> Set exercise 1
According to the Spring Boot article, what is the default connection pool that Spring Boot borrows a database connection from?
> Set exercise 2
Please reproduce the stretch of the Spring Boot article from "This is also" through "leaks sensitive fields.".
> Set exercise 3
Write the next part of the Spring Boot article, picking up after its final sentence.

> Page excerpt
• • • •

Before getUser() ever runs, Spring processes the request through a Filter Chain: JWT token validation, CORS headers, logging, rate limit checks. If your JWT is expired, the request is rejected here — your controller code never executes.

This is also why @Transactional sometimes doesn’t behave as expected — it works through Spring’s proxy mechanism, which only activates when the method is called through the Spring context, not internally. If you’re calling a @Transactional method from within the same class, the transaction silently doesn’t apply.

And one rule: never return JPA @Entity objects directly from your API. Map to DTOs. Returning entities exposes your database schema, creates circular reference issues with Hibernate proxies, and leaks sensitive fields.


Step 9: Cache Check — Redis First

Smart backends don’t hit the database for every request.

They check Redis first:

Request comes in
      ↓
Check Redis cache
      ↓
Cache hit? → Return immediately (5ms)
      ↓
Cache miss? → Query database (50-200ms)
      ↓
Store result in Redis for next time

The speed difference is significant:

Redis hit   → ~5ms
DB query    → ~50–200ms
DB (no index) → 500ms–5s+

Real example: Think of IPL ticket booking.

Millions hitting GET /seat-availability simultaneously.

Without Redis — database crashes within seconds.

With Redis — system survives because 99% of requests never touch the database.

🔧 Backend Engineering Depth

The pattern above is called Cache-Aside (also called Lazy Loading) — the most common caching pattern in Spring Boot.

But it has a hidden problem: cache stampede.

If 10,000 requests arrive at the exact moment a popular cache key expires, all 10,000 go to the database simultaneously. The database gets crushed.

Solutions: probabilistic early expiration, distributed locks on cache miss, or using Spring’s @Cacheable with sensible TTLs. This comes up in senior-level interviews.


Step 10: Database Query

Cache miss means a real database query.

SELECT * FROM users WHERE id = 101;

Database returns a row.

Backend maps it to a Java object.

Jackson converts it to JSON:

{
  "id": 101,
  "name": "Rahul",
  "email": "rahul@gmail.com"
}

🔧 Backend Engineering Depth

Before your query even reaches the database, Spring Boot borrows a connection from HikariCP — the default connection pool. Opening a fresh DB connection per request costs ~50–100ms. HikariCP maintains pre-established connections so this cost is near zero.

But here’s the production trap: during a traffic spike, if queries get slow, threads wait for DB responses. The HikariCP pool saturates. New requests queue up. Tomcat’s thread pool fills. Application stops responding entirely.

Monitor hikaricp.connections.pending in Spring Boot Actuator. When this number spikes, you’re heading toward an outage.

The other common bottleneck — missing indexes. A SELECT on 5 crore rows without an index causes a full table scan:

-- This without an index on status = disaster
SELECT * FROM orders WHERE status = 'SUCCESS';

Always run EXPLAIN ANALYZE on slow queries and watch for sequential scans.

• • • •

> Data lines
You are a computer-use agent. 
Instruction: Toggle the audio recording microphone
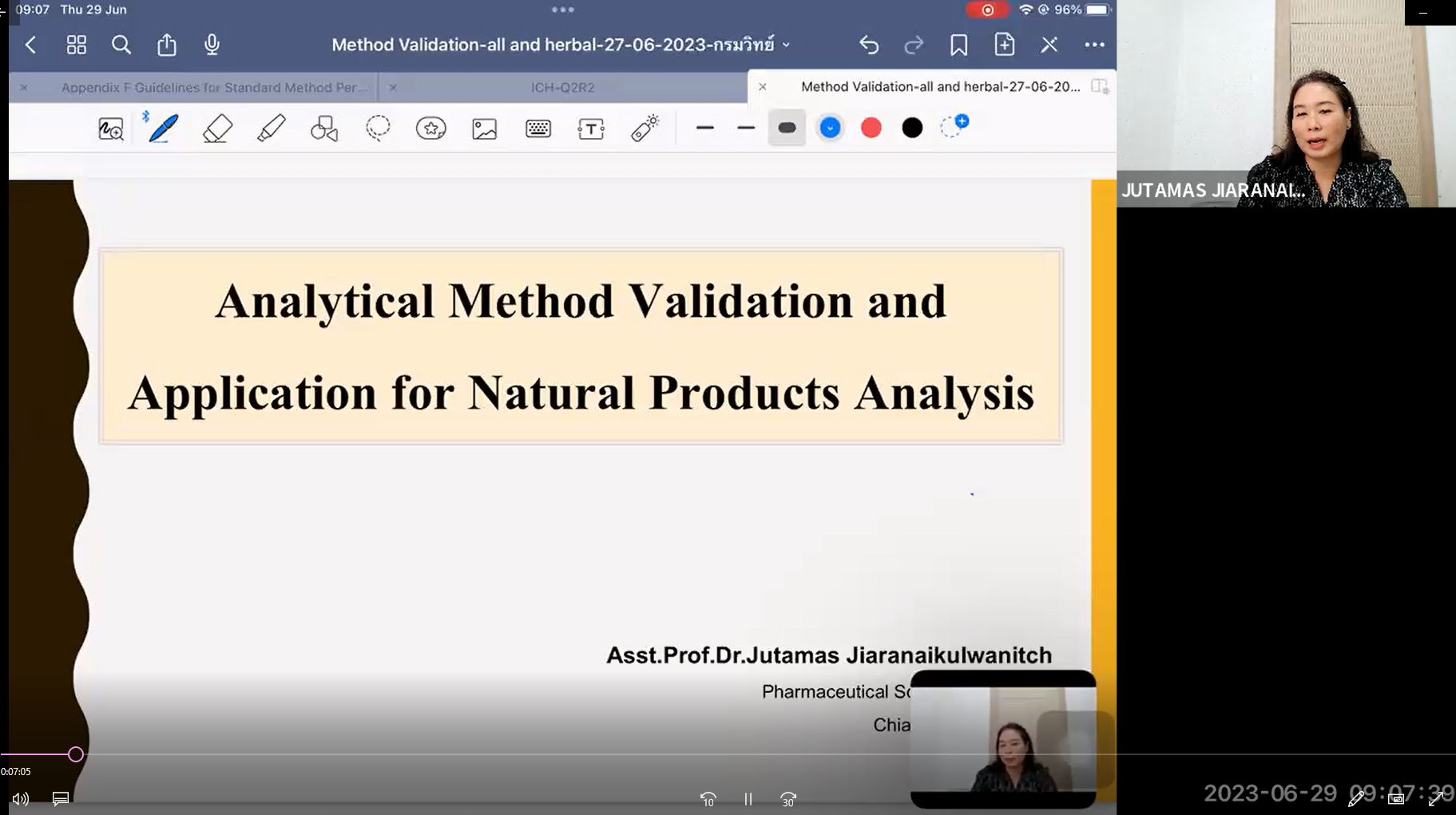point(212,45)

• • • •

> Expected answer 1
HikariCP

> Expected answer 2
This is also why @Transactional sometimes doesn’t behave as expected — it works through Spring’s proxy mechanism, which only activates when the method is called through the Spring context, not internally. If you’re calling a @Transactional method from within the same class, the transaction silently doesn’t apply.

And one rule: never return JPA @Entity objects directly from your API. Map to DTOs. Returning entities exposes your database schema, creates circular reference issues with Hibernate proxies, and leaks sensitive fields.

> Expected answer 3
Step 11: Response Travels Back

Data retrieved. Now it flows back the same path in reverse:

Database → Backend → API Gateway
→ Load Balancer → CDN → Browser

Browser receives the HTTP response:

{
  "status": "SUCCESS",
  "data": { ... }
}

HTTP status codes tell the story:

200 OK              → success
201 Created         → new resource created
400 Bad Request     → client sent invalid data
401 Unauthorized    → no valid auth token
403 Forbidden       → authenticated but no access
404 Not Found       → resource doesn't exist
500 Internal Error  → something broke on server
503 Unavailable     → server temporarily down
504 Gateway Timeout → backend took too long

How to Watch This in Real Time

Open Chrome DevTools (F12) → Network Tab.

Every API call shows you:

  • Request URL and method
  • Headers sent and received
  • Request payload
  • Response body
  • Status code
  • Timing breakdown — DNS, TCP, TLS, waiting, download

The Timing tab alone will show you exactly which step is slow.

This is one of the most underrated debugging tools for backend engineers.


The Interview Answer That Gets You Hired

Interviewers at good companies don’t ask “What is REST API?”

They ask:

“Walk me through what happens internally when a client hits an API.”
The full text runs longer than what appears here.